Set down, character for character, everything in the records below from the line holding "Screen dimensions: 1255x612" down to the line holding "Click the globe domain illustration", and no other line.

** Opening INFORMATION PROVIDED block **

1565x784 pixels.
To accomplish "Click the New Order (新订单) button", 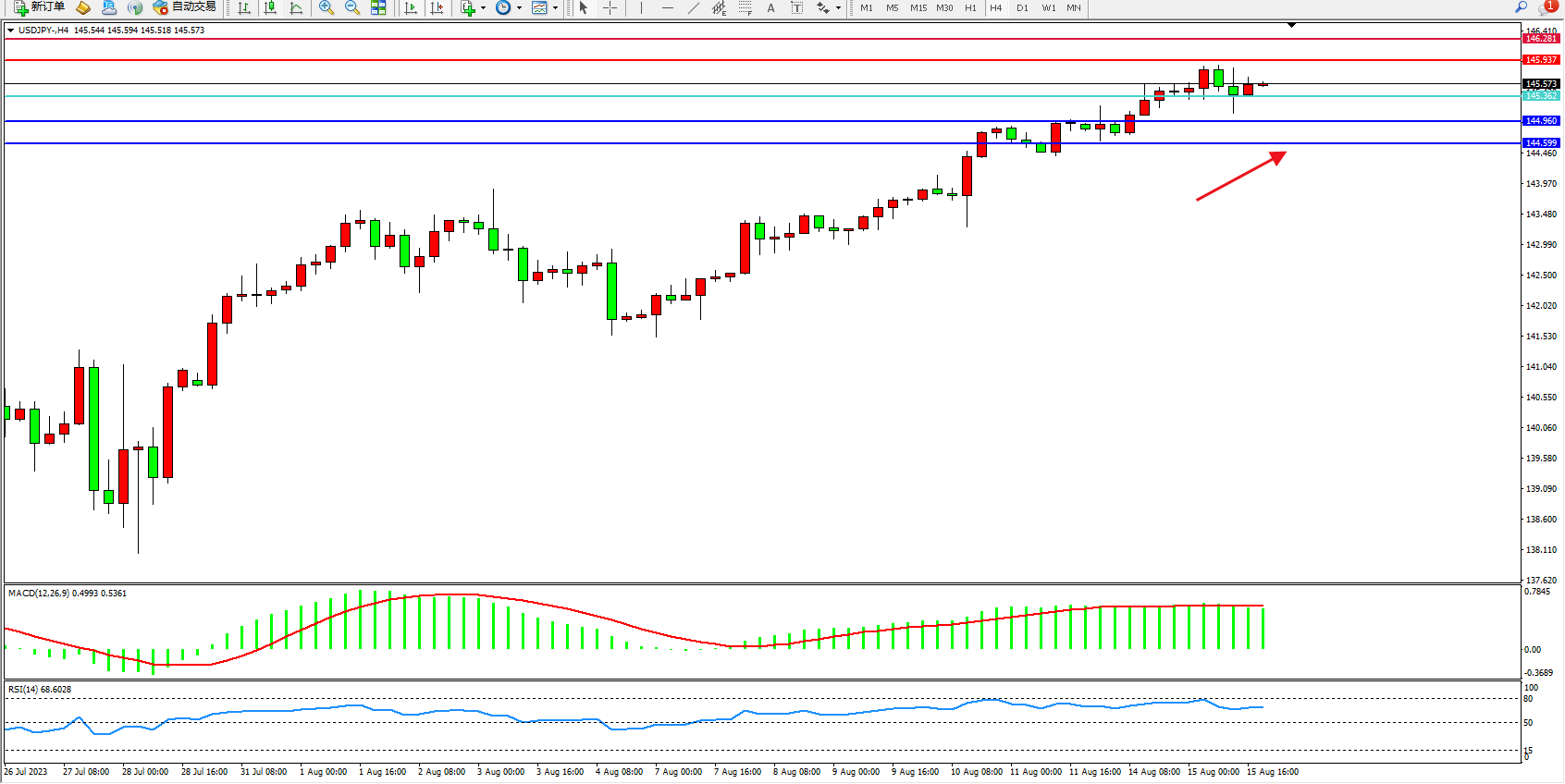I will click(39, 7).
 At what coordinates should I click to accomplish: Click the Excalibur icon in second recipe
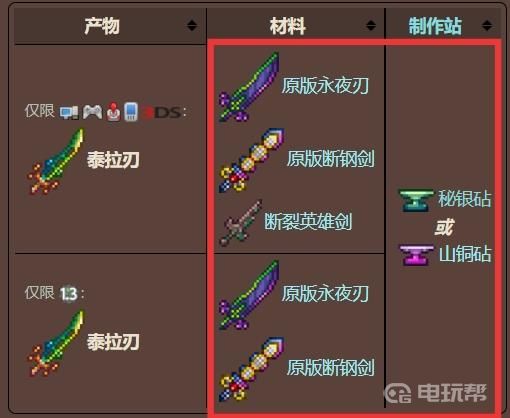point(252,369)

** Closing INFORMATION PROVIDED block **
** Opening INFORMATION PROVIDED block **

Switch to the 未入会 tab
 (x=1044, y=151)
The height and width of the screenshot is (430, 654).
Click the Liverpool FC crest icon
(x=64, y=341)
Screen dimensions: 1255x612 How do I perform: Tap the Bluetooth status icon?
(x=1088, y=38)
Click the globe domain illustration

** Closing INFORMATION PROVIDED block **

*ANSWER:*
Screen dimensions: 1255x612 How do I perform: Tap the Bluetooth status icon?
(x=1088, y=38)
Click the globe domain illustration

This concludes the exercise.